Additionally, telehealth has been held up as a tool that could extend the workforce. Digital visits could solve some access issues, connecting more patients with behavioral health services, especially in rural areas. However, barriers to adoption—such as licensing requirements when patients and providers aren’t located in the same state—continue to drag down telehealth’s progress.

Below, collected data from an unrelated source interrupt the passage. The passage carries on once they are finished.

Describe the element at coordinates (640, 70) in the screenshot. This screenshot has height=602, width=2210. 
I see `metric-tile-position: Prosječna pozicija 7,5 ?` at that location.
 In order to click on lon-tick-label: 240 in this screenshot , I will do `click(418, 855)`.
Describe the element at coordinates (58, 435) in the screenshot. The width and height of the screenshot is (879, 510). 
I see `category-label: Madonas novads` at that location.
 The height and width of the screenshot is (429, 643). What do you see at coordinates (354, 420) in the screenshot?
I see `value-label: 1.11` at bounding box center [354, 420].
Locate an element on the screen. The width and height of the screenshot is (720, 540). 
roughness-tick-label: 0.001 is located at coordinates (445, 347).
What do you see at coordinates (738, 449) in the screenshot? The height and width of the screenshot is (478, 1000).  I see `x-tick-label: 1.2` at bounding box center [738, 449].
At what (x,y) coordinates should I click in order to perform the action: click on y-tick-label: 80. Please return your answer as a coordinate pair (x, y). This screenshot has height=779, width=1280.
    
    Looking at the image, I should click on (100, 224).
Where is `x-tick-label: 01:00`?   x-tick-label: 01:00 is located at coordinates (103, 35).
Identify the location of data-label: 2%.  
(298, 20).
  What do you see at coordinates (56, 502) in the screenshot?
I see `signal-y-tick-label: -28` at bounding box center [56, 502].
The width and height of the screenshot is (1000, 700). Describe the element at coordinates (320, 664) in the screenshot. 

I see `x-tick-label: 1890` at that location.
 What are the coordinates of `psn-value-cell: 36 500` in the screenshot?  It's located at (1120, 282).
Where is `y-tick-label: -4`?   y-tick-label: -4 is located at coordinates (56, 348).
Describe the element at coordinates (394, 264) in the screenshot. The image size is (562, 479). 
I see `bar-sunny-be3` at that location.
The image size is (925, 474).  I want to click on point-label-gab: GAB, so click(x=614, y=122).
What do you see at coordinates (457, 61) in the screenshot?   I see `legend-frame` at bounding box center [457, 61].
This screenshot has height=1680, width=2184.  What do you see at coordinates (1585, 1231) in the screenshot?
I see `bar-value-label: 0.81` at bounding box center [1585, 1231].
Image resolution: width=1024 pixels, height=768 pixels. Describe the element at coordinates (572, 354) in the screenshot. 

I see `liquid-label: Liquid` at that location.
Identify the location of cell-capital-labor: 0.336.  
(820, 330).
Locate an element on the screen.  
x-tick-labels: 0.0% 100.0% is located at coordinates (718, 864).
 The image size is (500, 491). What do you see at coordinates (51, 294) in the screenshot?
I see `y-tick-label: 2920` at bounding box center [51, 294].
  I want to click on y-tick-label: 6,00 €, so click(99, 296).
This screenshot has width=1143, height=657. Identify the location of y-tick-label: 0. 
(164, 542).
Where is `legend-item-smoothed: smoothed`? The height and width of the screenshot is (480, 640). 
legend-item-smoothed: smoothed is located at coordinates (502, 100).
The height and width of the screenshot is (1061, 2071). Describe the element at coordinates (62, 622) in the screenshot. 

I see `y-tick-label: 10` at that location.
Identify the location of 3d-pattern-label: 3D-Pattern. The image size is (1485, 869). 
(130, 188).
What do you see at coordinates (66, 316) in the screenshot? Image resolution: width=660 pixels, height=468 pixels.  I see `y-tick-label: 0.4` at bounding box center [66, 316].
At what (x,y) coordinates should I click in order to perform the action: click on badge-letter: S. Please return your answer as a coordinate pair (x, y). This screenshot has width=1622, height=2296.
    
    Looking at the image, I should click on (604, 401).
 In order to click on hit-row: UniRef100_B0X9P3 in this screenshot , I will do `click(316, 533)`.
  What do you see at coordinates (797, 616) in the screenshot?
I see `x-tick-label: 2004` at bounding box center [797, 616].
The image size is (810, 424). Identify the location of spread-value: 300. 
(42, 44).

Beck says telehealth providers need to know who they can treat and where, taking licensing and reciprocity into account. Meanwhile, providers that are philosophically open to the idea of conducting telehealth visits might decide against it if they’re already overbooked with office visits.
“And there are still the questions about alleviating perceptions about the quality of care with telehealth: Can you treat someone as sufficiently as with in-person care?” says Beck.
According to Quamme, clinical competency has evolved in behavioral health. While its origin might be one of fellowship or spiritual support, system pressures today increasingly call for evidence-based practice that has the science to back up its efficacy. However, there’s room for both, he says.
“I’d like to see the field put certification in higher esteem because we are the ones who guarantee competence, as opposed to permission to practice,” says Quamme. “I think they go hand-in-hand.”
In the future, as the healthcare system at large seeks greater integration, clinicians might also find themselves on large care teams. And how the teams are comprised matters, according to Beck. Sometimes it’s difficult to ensure that behavioral health professionals are equitably included in a team-based care provision—and equitably reimbursed.
Not all numbers add up to 100% due to rounding.
“I don’t know” and “N/A” responses were excluded from data calculations. Total respondents ranged from 605 to 721.